Taking a well deserved break from Guncrawl and C++, I've started on a game (or, at least, game architecture) in Javascript. Man, this language, it's the cat's pyjamas. But we'll talk about that later, my imaginary reader.

So, for those not in the know, Javascript is a scripting language and, as far as web stuff goes, it is THE scripting language. Every modern browser has a Javascript engine running this stuff and it's the language used to make the dynamic elements of a page, uh, not static - if the HTML is a rockin', some Javascripter came a knockin'. But we're not talking about Javascript today.

Okay, well, maybe a little bit. Javascript does a bunch of cool stuff, truth be told, but HTML5 really gives it a place to shine as far as game-y stuff. And, again, we'll get around to talking about that. For now, the only thing to know is that all of the Javascript files a page uses have to be included on it in script tags. So, to include the files, you've got to have all these script src="foo.js" and script src="bar.js" elements on the page.

No big. Thing is, some of these files inevitably depend on others. For example, most of my files use the stuff from my Util.js file. Because of this, a file must be included on the page only after all of the files it depends on. Easy enough to do manually, but even easier if I had a script to do it for me.

Today, we're looking at a script written in Clojure that does just that. It looks at all of the Javascript files, figures out their dependencies by reading the lines // requires file.js at the start of the file, and puts them in the HTML page in the right order. And it's going to be a lot of words - I've been trying to write a blog about Clojure for a damn long time. And it's going to be rough - I've got to get this entry out, with an urge like a primal force, so overall clarity is secondary to, well, actually finishing the thing.

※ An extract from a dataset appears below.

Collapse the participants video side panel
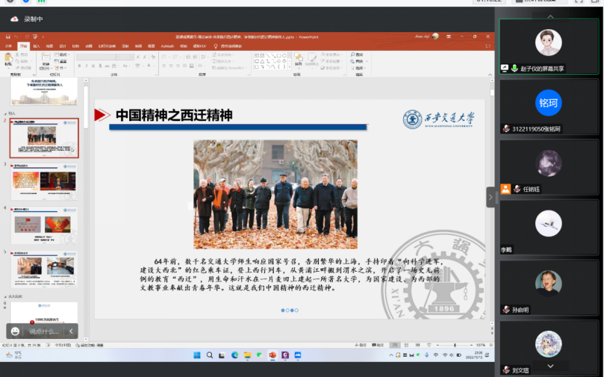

Anyway, Clojure. It's a great language. I'm head over heels for this thing, just, like, every bit of its design is good. It makes sense. It feels right. Categorically, this is a dynamic, functional Lisp-derivative running on the JVM, which is a healthy chunk of words. I wrote a script using the language and we'll be running through it, covering the bare syntax of the language and some of its most basic mechanics.

Let's get our hands dirty.

(learn-clojure)

(use 'clojure.java.io)

Okay. There it is. A line of Lisp. Get used to the parens. This line declares that the code following it will make use of the clojure.java.io namespace. Clojure's namespaces are actually a bit of a heady subject, so we'll ignore exactly what that means. Instead, if you haven't used a Lisp before, the thing to take away is the syntax. This thing, an s-expression, calls the function use with the argument specifying the namespace.

(def root-dir "/home/beyamor/code/games/galilei/")
(def page-file (str root-dir "index.html"))
(def src-dir (str root-dir "src"))
(def dependency-line-pattern #"^// +requires? +(\w+\.js)$")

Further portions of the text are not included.